Kadali : Three and a half miles east-south-east of Rájavolu. Population 3,687. Contains a small local fund market. The god of the place is named Kapótísvaradu and is said to have been first recognized by a certain hermit, who, with his wife, used to worship him in the form of a kapóta bird. One day the hermit was mistaken by a shikári for a real bird and shot while at his prayers- He fell into the pool called the Kapóta gundam at this place, and his wife flung herself in after him. It is considered a holy act to bathe in this pool on Sundays.
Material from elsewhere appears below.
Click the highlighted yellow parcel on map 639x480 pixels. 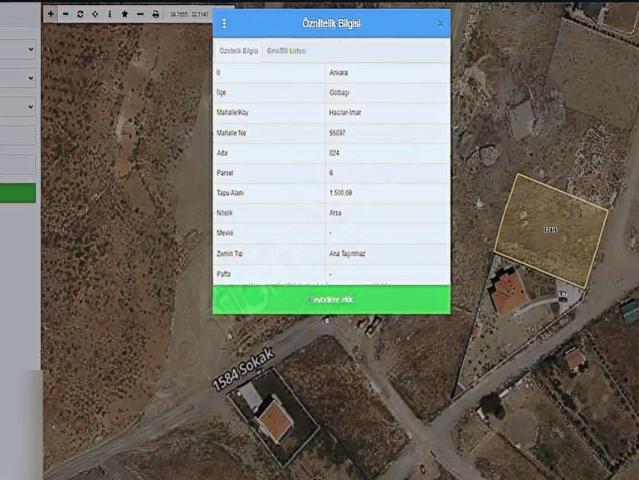pos(550,229)
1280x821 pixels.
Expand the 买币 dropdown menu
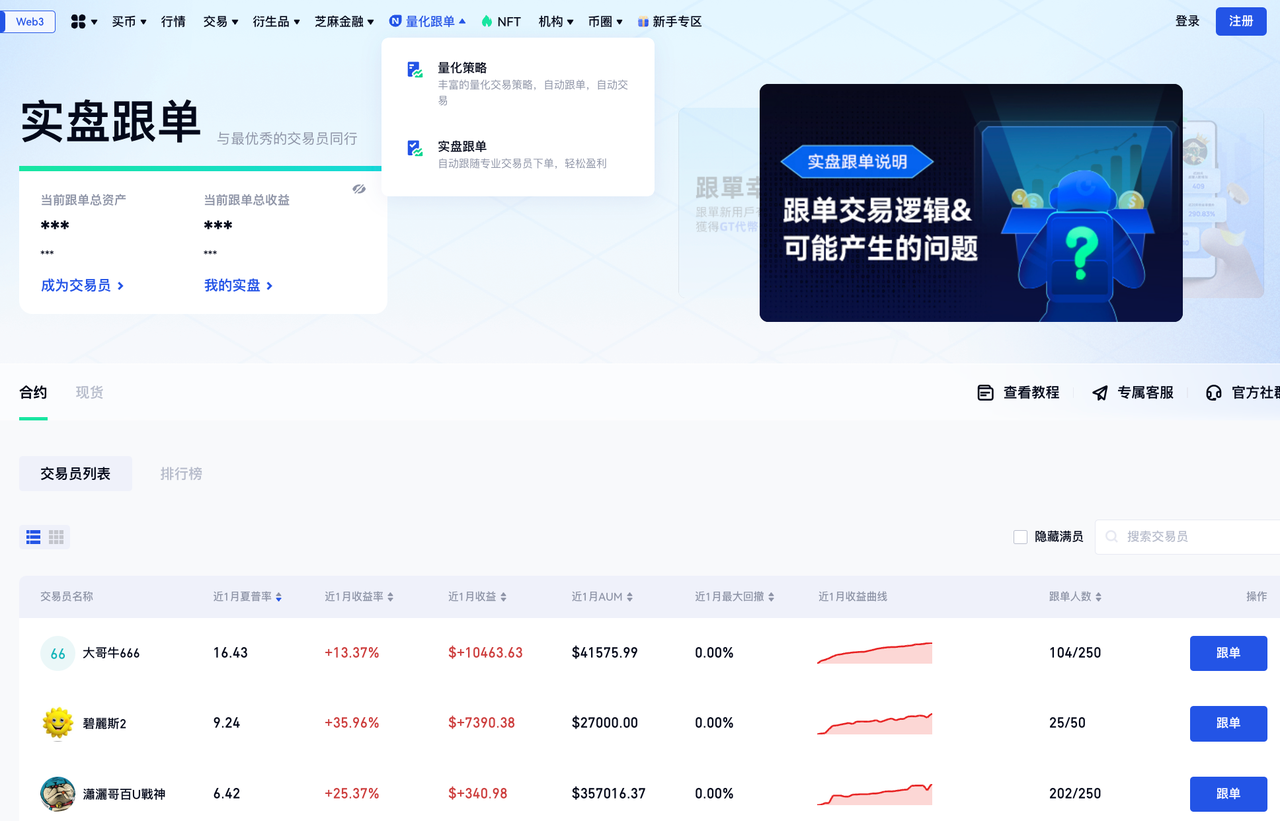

The village is known as 'the place of the five K's ' (Kakára panchakam), from five names of local importance which begin with that letter; namely, those of the god, of the village itself and of three families (the Kádambri family of Niyógi Bráhmans, the Kásibhatlu family of Vaidíki Bráhmans, and the Katika-reddi family of Kápus) which are largely represented in the village.

Nagaram : Five miles north-east of Rájavólu. Population 2,241, of whom about a quarter are Muhammadans. Contains a police-station and a small local fund market. It was presumably once of importance, as for at least the last 120 years it has given its name to the Nagaram island, but now, except that it does a certain amount of local trade, it possesses hardly any features of interest. It contains the remains of an old fort which is said to have been built by the Muhammadans.1[1]

Rájavólu (commonly called Rázóle by Europeans) has been the head-quarters of the Nagaram taluk since it was split off from Narasapur in 1904. It contains 2,553 inhabitants, a police-station, a sub-registrar's office, 'a local fund dispensary (opened in 1881) and a local fund choultry.

Sivakódu : Two miles south-east of Rájavólu. Population 3,541. Contains a travellers' bungalow and an English lower secondary school for boys. The Siva temple, like that at Rámésvaram still further south-east, is supposed to have been built by Ráma on his return from Ceylon in expiation of his sin of killing king Rávana, who was a Bráhman. It is supposed to be the very last one he made for this purpose, and to have completed the crore (kóti) of temples the construction of which was needed to cleanse him thoroughly of his

  1. 1 Sewell's Lists of Antiquities, i, 41.